The legislation addresses the problem from a number of angles. It gives the FCC greater powers to pursue robocall scammers, for greater fines and for longer time periods – up to four years, in some cases.
TRACED enables stronger Justice Department criminal prosecution of unlawful robocalls by requiring the FCC to provide the DOJ with evidence of criminal robocall violations, and it directs the Justice Department to launch a working group focused on prosecuting robocallers.
The new law also requires carriers to eventually implement new technologies to authenticate caller-ID information, preventing call spoofing – at no additional line-item cost to consumers.
The FCC says Caller ID authentication aims to combat illegal caller ID spoofing. Such a system is critical in eroding the ability of callers to illegally spoof a caller ID, which scammers use to trick people into answering their phones when they shouldn’t.
Shaken or stirred?
This caller ID authentication, known as STIR/SHAKEN (Secure Telephone Identity Revisited and Signature-based Handling of Asserted Information Using toKENs), should greatly help accuracy of ID and allow voice service providers to provide helpful information to their consumers about which calls to answer.
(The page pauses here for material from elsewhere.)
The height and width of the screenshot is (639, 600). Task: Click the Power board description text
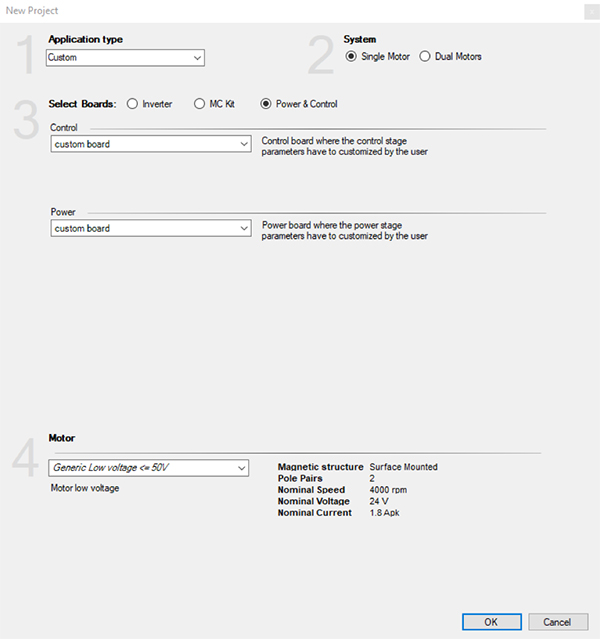pos(344,231)
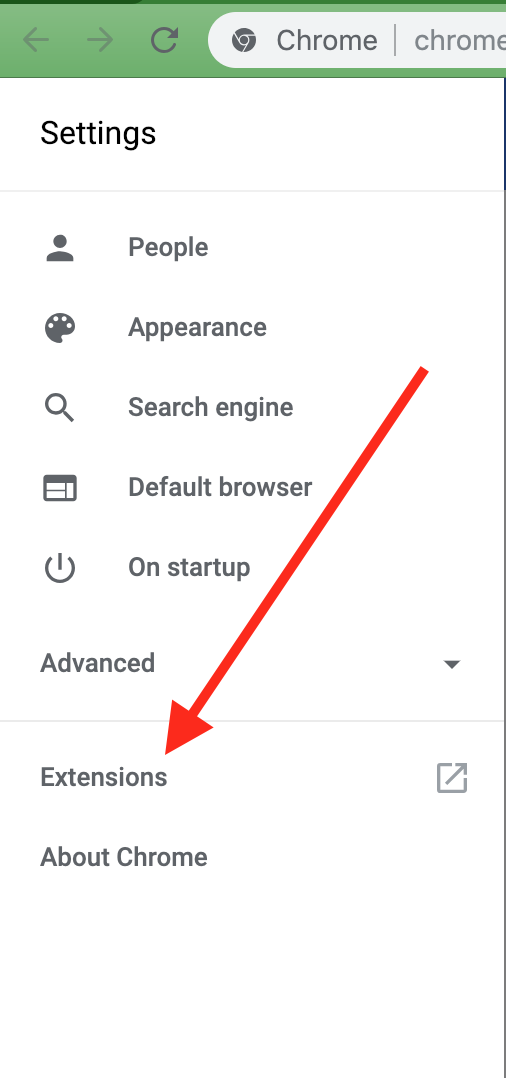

The bill also includes provisions to specifically protect hospitals from potentially phone-system overwhelming robocall attacks.
While the new law has received support and praise, with changes to the robocall landscape expected to come into effect in the next year; many feel it doesn’t go far enough.
Telcos should offer free call blocking services. There is also the argument that the big telcos know exactly who the telemarketing companies are – they know who they are billing – and are making large amounts of profit from actually assisting (or maybe turning a blind eye to) blatant robocalling services. Even the companies offering paid-for call blocking apps are reaping rich rewards from our broken phone system.
While robocallers have become more sophisticated and pervasive even in the face of heightened vigilance by government and industry, industry and government action can’t come fast enough. At least some action is better than none, as evidenced by the TRACED act.
As Margot Saunders, writing at TheHill puts it: “Hanging up on robocallers once and for all means strengthening and clarifying the rules to protect consumers and hold bad actors accountable.”